Today’s example is Procter & Gamble and the beating its Gillette business has suffered at the hands of Dollar Shave Club, Harry’s, and other new competitors. I confess: Even I thought it was impossible. I’m among the many people who believed that personal care products like those sold by P&G, Unilever, and Colgate-Palmolive were one of the world’s most disruption-proof businesses. That’s because their power is beyond rationality; it’s in brands and brand loyalty, built up over decades with billions of dollars in marketing. A competitor could make a toothpaste identical to Crest, but it couldn’t be called Crest, so millions of faithful consumers wouldn’t switch. Relationships between brand and buyer are especially deep and powerful with products that touch the body – toothpaste, soap, deodorant, razors, for example. No startup could digitally disrupt those relationships.

At least that was conventional wisdom. It’s wrong. In just the five years since Dollar Shave Club launched, P&G’s North American market share in razors and blades has tumbled from 71% to 59% in a business where competitors wage nuclear war over single points of share.

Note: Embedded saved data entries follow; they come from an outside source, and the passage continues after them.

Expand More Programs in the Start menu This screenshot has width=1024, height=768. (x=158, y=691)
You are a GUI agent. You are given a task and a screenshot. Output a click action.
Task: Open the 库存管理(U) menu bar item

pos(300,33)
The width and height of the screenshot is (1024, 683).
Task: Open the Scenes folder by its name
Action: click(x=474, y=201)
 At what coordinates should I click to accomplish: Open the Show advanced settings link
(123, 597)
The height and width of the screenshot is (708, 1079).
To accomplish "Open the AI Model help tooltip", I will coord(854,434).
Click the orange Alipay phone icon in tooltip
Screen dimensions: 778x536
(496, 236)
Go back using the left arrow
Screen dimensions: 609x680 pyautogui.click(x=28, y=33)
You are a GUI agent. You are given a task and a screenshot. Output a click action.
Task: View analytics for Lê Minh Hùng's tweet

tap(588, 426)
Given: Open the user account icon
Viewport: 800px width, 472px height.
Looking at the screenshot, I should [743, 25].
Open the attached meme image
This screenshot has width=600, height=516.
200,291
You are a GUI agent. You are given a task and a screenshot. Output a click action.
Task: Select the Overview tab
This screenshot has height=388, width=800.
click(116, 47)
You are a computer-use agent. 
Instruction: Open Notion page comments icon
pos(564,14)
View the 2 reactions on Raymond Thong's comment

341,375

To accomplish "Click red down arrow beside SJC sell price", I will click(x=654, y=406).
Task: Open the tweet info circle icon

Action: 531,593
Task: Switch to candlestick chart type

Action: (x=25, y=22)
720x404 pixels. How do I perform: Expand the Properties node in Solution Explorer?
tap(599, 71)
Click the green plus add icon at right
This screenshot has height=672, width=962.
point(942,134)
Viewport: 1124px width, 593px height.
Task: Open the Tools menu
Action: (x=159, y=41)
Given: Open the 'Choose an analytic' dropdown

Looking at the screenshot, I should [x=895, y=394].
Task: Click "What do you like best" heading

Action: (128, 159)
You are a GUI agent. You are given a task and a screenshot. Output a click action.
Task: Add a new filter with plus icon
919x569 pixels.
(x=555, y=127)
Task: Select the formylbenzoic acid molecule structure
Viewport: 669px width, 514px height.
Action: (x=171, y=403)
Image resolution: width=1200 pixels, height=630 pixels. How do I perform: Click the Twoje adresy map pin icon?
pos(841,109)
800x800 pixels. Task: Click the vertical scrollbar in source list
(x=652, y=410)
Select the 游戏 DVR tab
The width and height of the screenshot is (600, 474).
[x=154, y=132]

Dollar Shave Club is the main reason. “It was probably on the radar, but we weren’t necessarily having the right conversation around what might disrupt us,” an unidentified source told the WSJ. P&G is responding belatedly with its Gillette Shave Club and is testing the same concept with other products. An example is the Tide Wash Club, an online subscription service it launched in Atlanta.

Which brings us to another news event: Yesterday Unilever bought Dollar Shave Club for $1 billion. So now the worst thing that ever happened to Gillette will be bulked up on the resources of a giant global competitor. Why would Unilever pay five times this year’s projected revenue for an unprofitable business? Because it’s getting more than entry into the North American market of a sector in which it’s only a minor player. It’s also getting something P&G barely has: extensive data on individual customers. With its direct sales model, Dollar Shave Club knows a great deal about its 3.2 million members, and Unilever with its mammoth product portfolio can do a lot with that data.

None of this was supposed to be possible. No company that five years ago consisted of two guys could disrupt a 115-year-old brand like Gillette that’s backed by a global champion brand builder like P&G, right? Nope. The lesson for incumbents is to stop asking “Can it happen to us?” and to start asking “How will it happen to us?”